◆ **Action item**: Each entry is to be output precisely as it appears.
======== Supplied data ========
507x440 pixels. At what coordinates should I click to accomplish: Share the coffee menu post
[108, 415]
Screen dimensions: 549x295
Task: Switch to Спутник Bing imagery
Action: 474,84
========
◆ **Exercise result**:
507x440 pixels. At what coordinates should I click to accomplish: Share the coffee menu post
[108, 415]
Screen dimensions: 549x295
Task: Switch to Спутник Bing imagery
Action: 474,84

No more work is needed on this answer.